Last Friday the World Bank published new research on decarbonising the maritime transport sector with findings that indicate significant business and development opportunities for countries, including for developing and emerging economies.
Two reports were published covering marine fuels. The first report ‘The Potential of Zero-Carbon Bunker Fuels in Developing Countries’, identifies two alternative fuels – ammonia and hydrogen – as the most promising zero-carbon bunker fuels for shipping at present, more scalable and cost-competitive than other biofuel or synthetic carbon-based options.
The second report entitled ‘The Role of LNG in the Transition Toward Low- and Zero-Carbon Shipping’, is in sharp contrast to industry sentiment and actions and finds ‘that liquefied natural gas (LNG) is likely to play a limited role in the decarbonisation of the shipping sector, noting its specific niche applications on pre-existing routes or in specific vessel types. The research further recommends that countries should avoid new public policy that supports LNG as a bunker fuel, reconsider existing policy support, and continue to regulate methane emissions.

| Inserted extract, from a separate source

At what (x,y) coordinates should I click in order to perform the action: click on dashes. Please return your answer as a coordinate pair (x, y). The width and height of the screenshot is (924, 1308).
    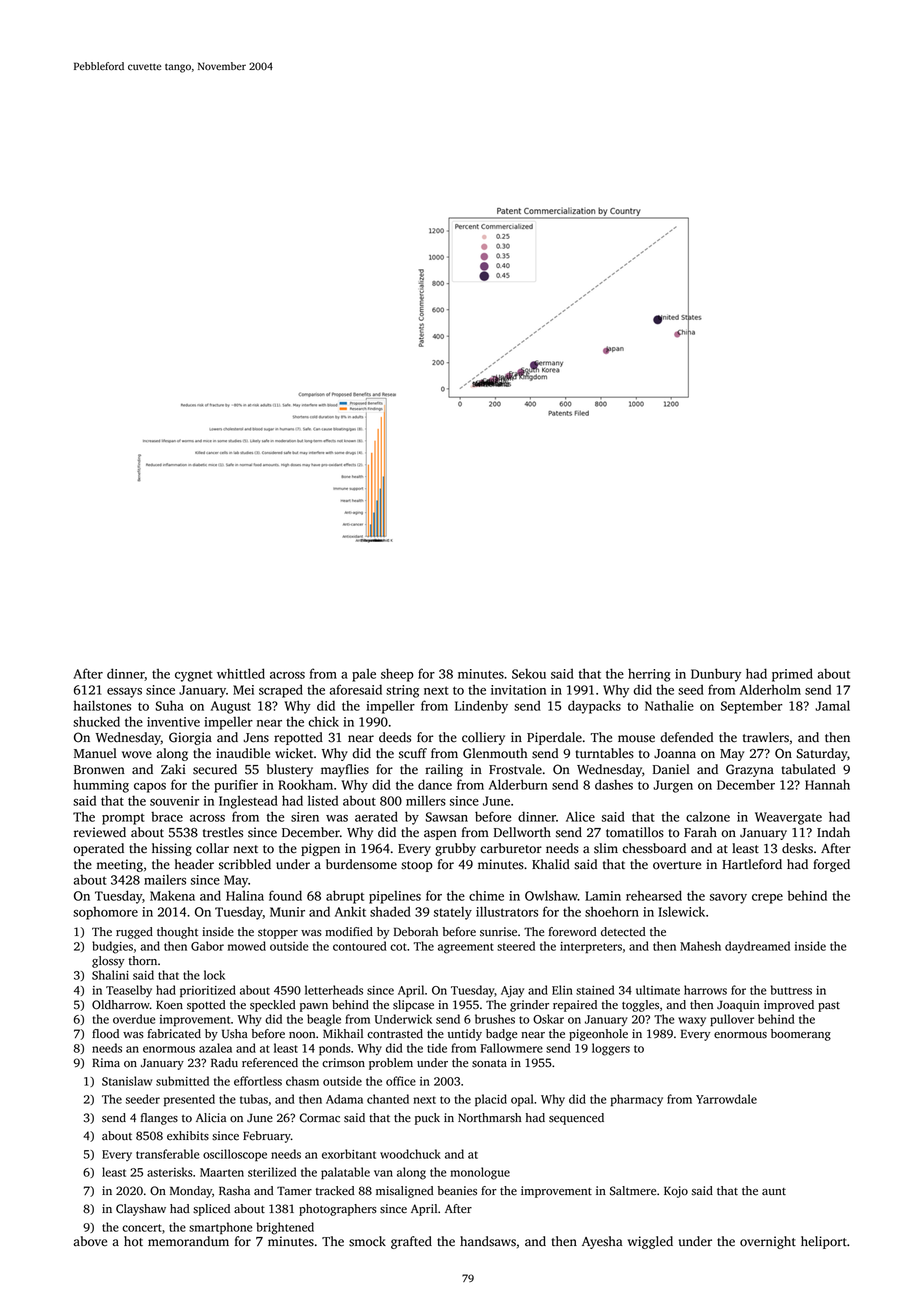
    Looking at the image, I should click on (614, 784).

By transitioning toward zero-carbon shipping, many countries, especially those with large renewable energy resources, can break into a future zero-carbon fuel market, while modernising their own domestic energy and industrial infrastructure. The reports evaluate which developing and developed countries may be well positioned to take advantage of this emerging investment opportunity, and present initial case studies for Brazil, India, Mauritius and Malaysia.
“The maritime community, particularly in developing countries, has a unique opportunity in the context of these emerging zero-carbon bunker fuels.” said Bernice Van Bronkhorst, Global Director for Climate Change at the World Bank. “Not only will they help decarbonize shipping, but they can also be used to boost domestic infrastructure needs and chart a course for low-carbon development more generally.”

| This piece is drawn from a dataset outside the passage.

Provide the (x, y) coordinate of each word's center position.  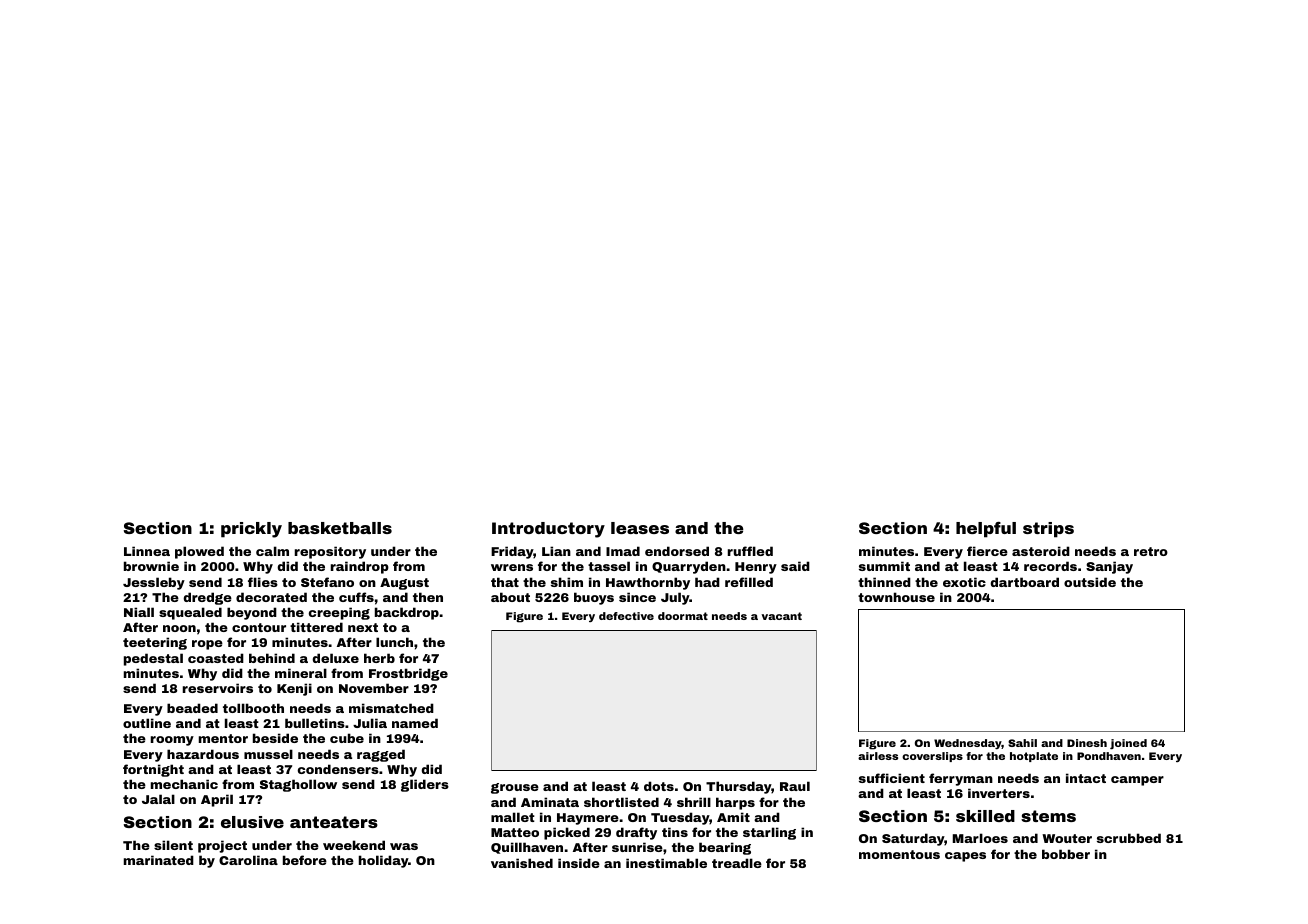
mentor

“Zero-carbon fuels will need to represent at least five percent of the bunker fuel mix by 2030 to put shipping on a GHG trajectory consistent with the Initial IMO GHG Strategy, as well as the Paris Agreement’s temperature goals,” said Binyam Reja, World Bank Acting Global Director for Transport. “This means they need to be scaled up rapidly. These reports will be critical to help accelerate their targeted development and deployment.”
“It is vital that we address the impacts of maritime transport on ocean health, which is at the heart of the Bank’s transition to a Blue Economy. These reports offer policymakers useful tools to achieve a triple win – a healthier ocean, improved air quality and reduced GHG emissions,” said Karin Kemper, Global Director for Environment, Natural Resources and the Blue Economy.
The research makes the case that strategic policy interventions are needed to hasten the sector’s energy transition and seize opportunities for wider economic, energy, and industrial development in developing countries. For instance, the introduction of a meaningful carbon price would create a level playing field for the development and utilisation of zero-carbon bunker fuels. Revenue generated by such a market-based measure can help support developing countries in their energy transitions and accelerate crucial research, development, and deployment of these fuels. Business should also focus on “no-regret” options, such as increased energy efficiency and maximum fuel flexibility. Constructive collaboration between industry stakeholders and policymakers, both at the IMO and on a national/regional level, can also create greater certainty on the availability, pricing, and timing of zero-carbon bunker fuels which can further boost their rapid uptake from 2030.